> Document excerpt
════════

What does the life of a query in QueryGrid look like?

QueryGrid
Highlighted
Teradata Employee

What does the life of a query in QueryGrid look like?

I'm looking to understand the lifecycle of a query in querygrid.  What are the steps it goes through?


Accepted Solutions
Teradata Employee

Re: What does a query life cycle look like?

A query has 2 main phases.

  1. Metadata phase
    1. Query is submitted to SQL parsing component (e.g. PE, coordinator, HiveServer2)
    2. Initiator/Contract function is invoked and connects to the QGL process on the node
    3. Local QGL connects to a single QGL process on the remote system
    4. Remote QGL starts driver on node
    5. Remote driver submits metadata SQL to remote SQL parsing component
    6. Driver receives metadata query result, sends it back through the remote QGL to the local QGL which returns it to the local SQL parsing component
    7. Local SQL parsing component sends metadata information to all workers (e.g. AMP, Presto worker thread, Hive executor)
  2. Execution and data transfer phase
    1. Each worker spins up an instance of the QG connector local function which connect to the QGL local to the worker’s node
    2. Remote driver issues data movement query (i.e. the query equivalent to user’s SQL request) to remote SQL parsing component
    3. Remote system performs normal execution of query and spins up an instance of the QG connector remote function
    4. As the last step of the query execution, the results are passed as input to the QG connector remote function, which translates data in a system-specific format to the universal QG format
    5. Each instance of the connector remote function (equal to number of workers) writes to their own buffer it shares with the QGL (by default – the number of buffers per node can be configured). 
    6. When the buffer is full, it signals the QGL which reads the buffer and sends the buffer to a local node QGL.

════════

> Record set
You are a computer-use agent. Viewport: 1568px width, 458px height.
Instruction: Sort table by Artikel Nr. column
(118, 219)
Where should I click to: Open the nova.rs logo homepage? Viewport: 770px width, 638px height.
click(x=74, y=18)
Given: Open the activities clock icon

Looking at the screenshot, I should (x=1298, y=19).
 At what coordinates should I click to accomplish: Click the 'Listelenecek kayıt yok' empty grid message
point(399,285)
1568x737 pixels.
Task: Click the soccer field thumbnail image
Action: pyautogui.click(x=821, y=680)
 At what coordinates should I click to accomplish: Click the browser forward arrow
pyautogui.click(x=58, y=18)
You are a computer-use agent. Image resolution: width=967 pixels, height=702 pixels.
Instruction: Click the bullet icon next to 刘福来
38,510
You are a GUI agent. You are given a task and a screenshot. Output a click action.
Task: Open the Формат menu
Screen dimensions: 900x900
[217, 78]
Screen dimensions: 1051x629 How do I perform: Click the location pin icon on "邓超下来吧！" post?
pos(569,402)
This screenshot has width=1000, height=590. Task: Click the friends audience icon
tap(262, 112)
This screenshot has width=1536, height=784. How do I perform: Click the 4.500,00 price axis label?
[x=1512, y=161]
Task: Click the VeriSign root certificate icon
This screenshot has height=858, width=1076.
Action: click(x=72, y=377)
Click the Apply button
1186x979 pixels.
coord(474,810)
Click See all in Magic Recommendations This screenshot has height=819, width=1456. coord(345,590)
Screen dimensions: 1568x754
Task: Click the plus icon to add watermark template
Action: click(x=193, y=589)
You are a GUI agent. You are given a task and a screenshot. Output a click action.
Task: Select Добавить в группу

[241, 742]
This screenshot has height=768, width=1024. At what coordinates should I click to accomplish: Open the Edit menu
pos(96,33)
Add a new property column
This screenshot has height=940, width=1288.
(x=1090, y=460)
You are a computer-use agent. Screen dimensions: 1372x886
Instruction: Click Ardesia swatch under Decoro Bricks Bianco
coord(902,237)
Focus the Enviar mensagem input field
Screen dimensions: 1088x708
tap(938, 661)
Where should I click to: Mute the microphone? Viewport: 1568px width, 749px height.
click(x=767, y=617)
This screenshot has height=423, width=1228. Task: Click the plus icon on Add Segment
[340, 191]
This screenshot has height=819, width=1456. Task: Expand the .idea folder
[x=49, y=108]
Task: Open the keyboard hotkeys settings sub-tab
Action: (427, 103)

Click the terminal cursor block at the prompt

════════

> Problems to solve
**a.** Summarize the QueryGrid forum thread in three sentences.
**b.** Reproduce the passage of the QueryGrid forum thread starting at "I'm looking to" and ending at "PE, coordinator, HiveServer2)".
The items have no connection to the QueryGrid forum thread.

> Responses in order
**a.** A user asks about the steps a query goes through in QueryGrid, and the accepted reply explains that a query has two main phases: a metadata phase and an execution and data transfer phase. In the metadata phase, the query goes to a SQL parsing component, the local QGL connects to a remote QGL, and a remote driver submits metadata SQL whose result is returned to the local SQL parsing component and sent to all workers. In the execution and data transfer phase, the remote driver issues the data movement query, and the results are translated into the universal QG format and written to buffers that the QGL reads and sends to a local node QGL once they are full.

**b.**
I'm looking to understand the lifecycle of a query in querygrid.  What are the steps it goes through?


Accepted Solutions
Teradata Employee

Re: What does a query life cycle look like?

A query has 2 main phases.

  1. Metadata phase
    1. Query is submitted to SQL parsing component (e.g. PE, coordinator, HiveServer2)